Fusion Jazz van Chris Hinze en Balawan
Wat moderner was het fusionjazz project van fluitist Chris Hinze met de Balinese gitarist Balawan. Strikt genomen het enige jazzconcert waarin (moderne) jazz en de Indisch-Indonesische elementen zowel progressief als harmonieus  uit de verf kwamen, maar voor deze constatering moest men wel insider zijn. Het optreden van Balawan trok enorm veel bezoekers. Deze gitarist demonstreerde, eveneens begeleid door traditionele instrumenten, een virtuositeit met een doubleneck gitaar, die hij echter niet bespeelde op de gebruikelijke manier, maar door op de snaren te tappen. Balawan gaf ook twee zeer druk bezochte gitaarclinics in de Bengkel. De Balinees is niet alleen een virtuoos gitarist maar ook een zeer humorvolle docent, zo bleek.

Contemporaine jazz
Bij wijze van contragewicht hadden de programmeurs van het Tong Tong Festival tijdens deze uitvoering ook een jongere vertegenwoordiger van de contemporaine jazz ingevoegd, de gitarist Olaf Tarenskeen. Geschoold in zowel de klassieke muziek als in de jazz. Aan de hand van eigen composities en vrije improvisaties (improvisaties waar harmonie, beat en vorm ogenschijnlijk worden losgelaten) liet hij horen hoe het hieruit ontstane materiaal zijn weg weer vond in de ‘standard traditie’. Voor deze musicus maakt het niet uit of hij solo dan wel met anderen optreedt,  hij is een meester in het akkoordenspel en speelt het liefst als een flamencogitarist met zijn vingers, zelden een plectrum tussen de vingers.
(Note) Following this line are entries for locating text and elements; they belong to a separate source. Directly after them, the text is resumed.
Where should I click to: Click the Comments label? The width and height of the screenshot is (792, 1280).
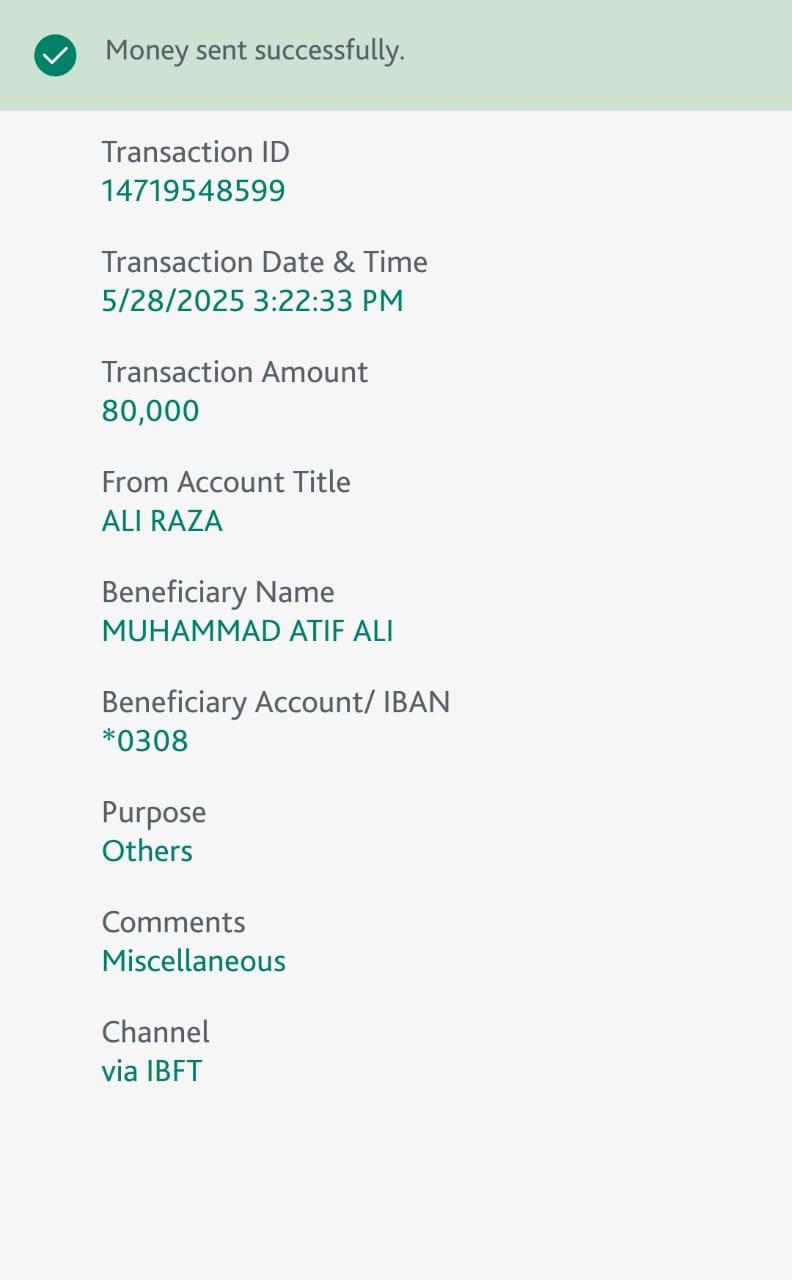173,922
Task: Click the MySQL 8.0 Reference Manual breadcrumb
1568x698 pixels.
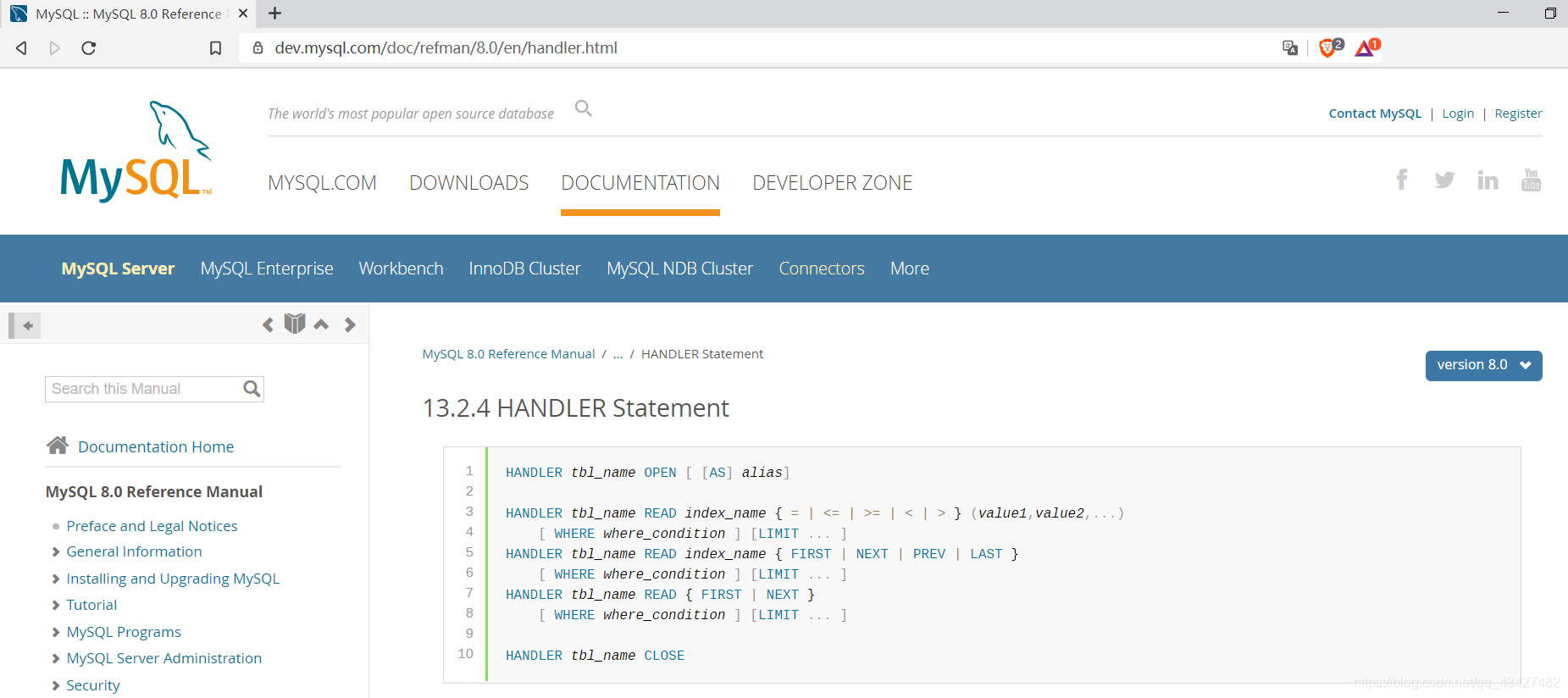Action: (508, 354)
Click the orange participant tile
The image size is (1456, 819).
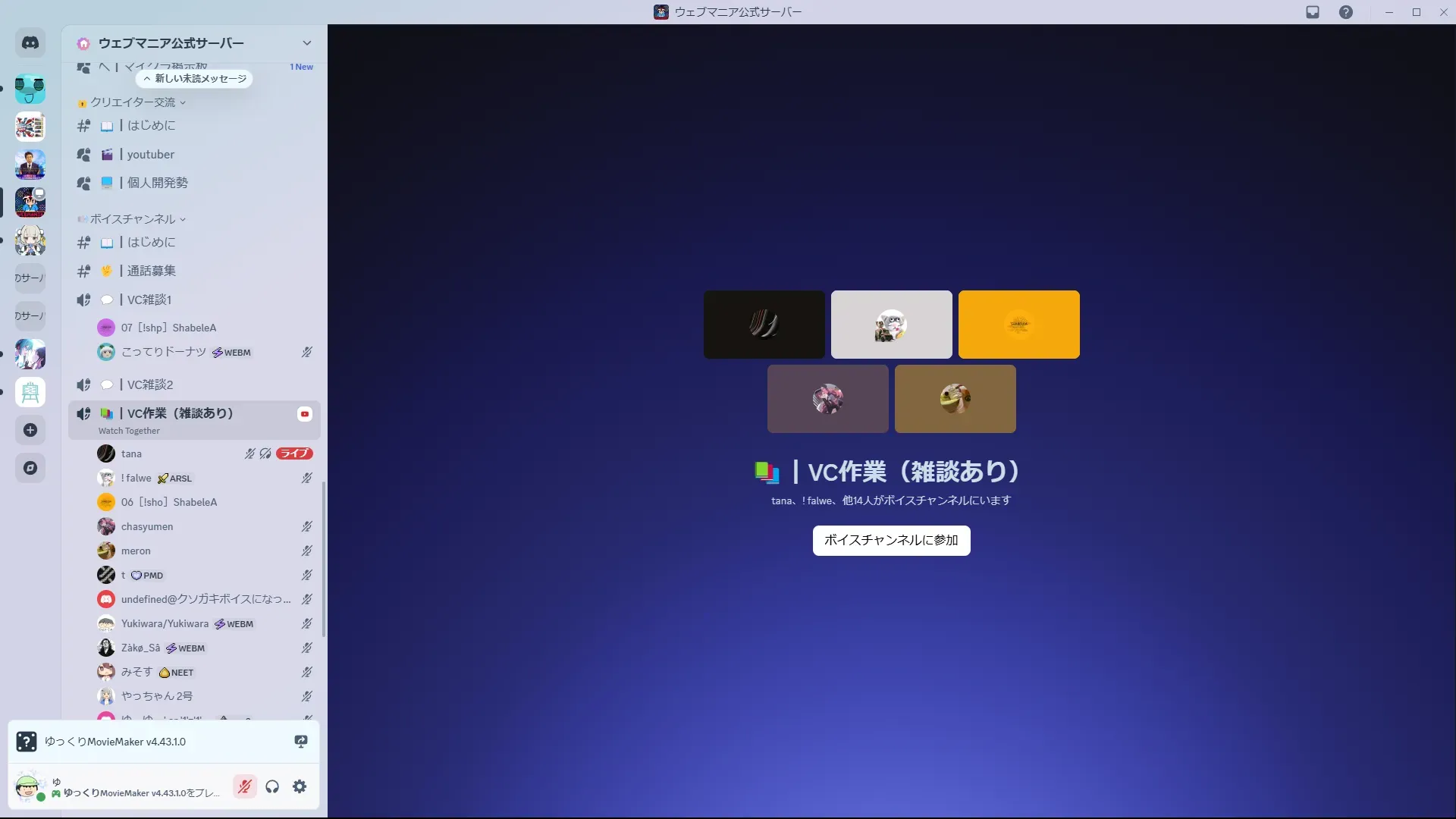(1018, 325)
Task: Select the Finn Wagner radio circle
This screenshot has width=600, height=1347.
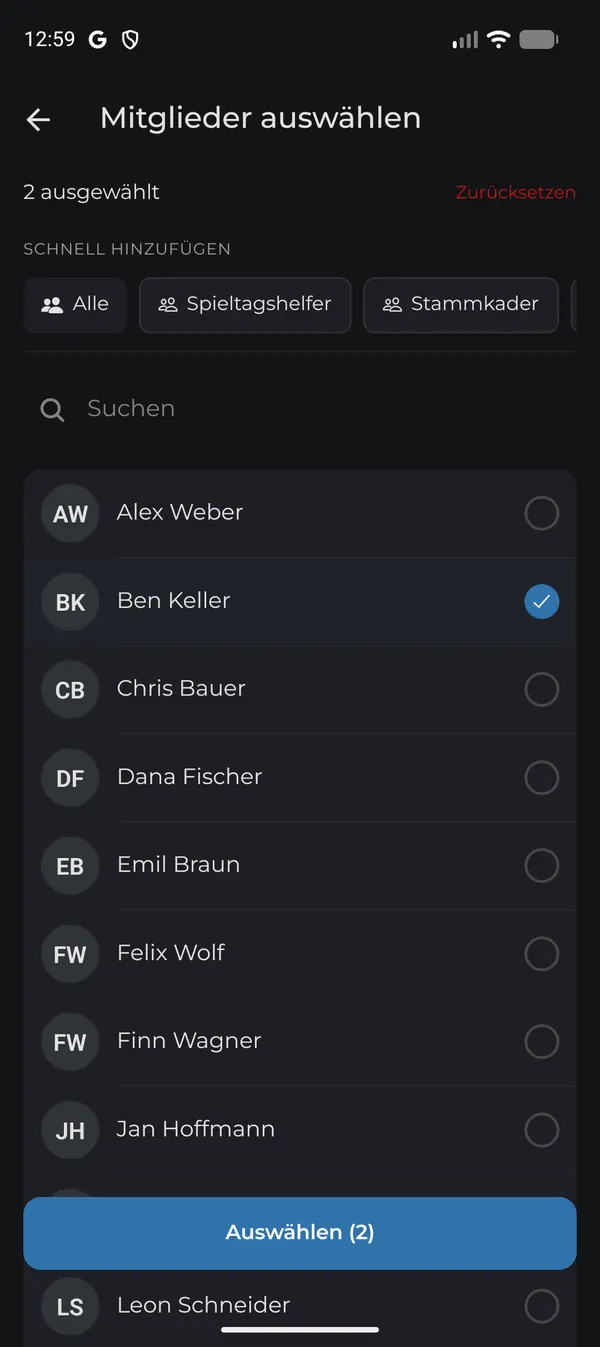Action: [x=542, y=1041]
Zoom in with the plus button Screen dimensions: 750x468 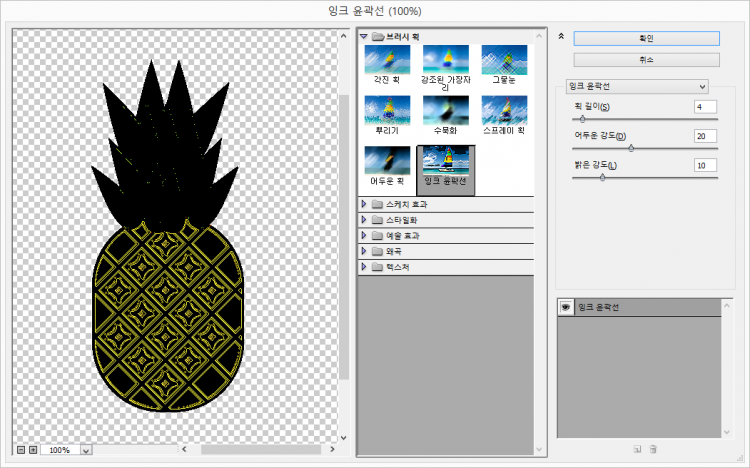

Op andere podia traden o.a. op Trio Agora Sim o.l.v. Maurice Rugebregt (Brazilian Swing), Bubblin’ Toorop, Denise Jannah (met krontjongband Rayuan Samud’ra), en fusionband
 Triba die door wijlen hun muzikale pleegvader Rob Madna zo intensief naar het tegenwoordige festivalniveau werden gestuwd. Op het Tong-Tong- Podium stond een groep stokoude fans zich te vergapen aan de schitterende fraseringen van hun cat, tenorsaxofonist Joop Ayal, die ook in de formatie van Bennie Pietersz meespeelde. In de jazz van Kim Pendjol was een vleugje kron- tjong hoorbaar. Gaat zij langzaamaan de richting op voor haar eigen stijl: de krontjongjazz? Jazzvocaliste Anna Montan sloeg in het Bintang-Theater de muzikale zijweg naar Indonesië in en speelde bekende Molukse traditionals op originele wijze.

Dit artikel verscheen in 2007 in  De Sobat. Tekst: George Dankmeyer.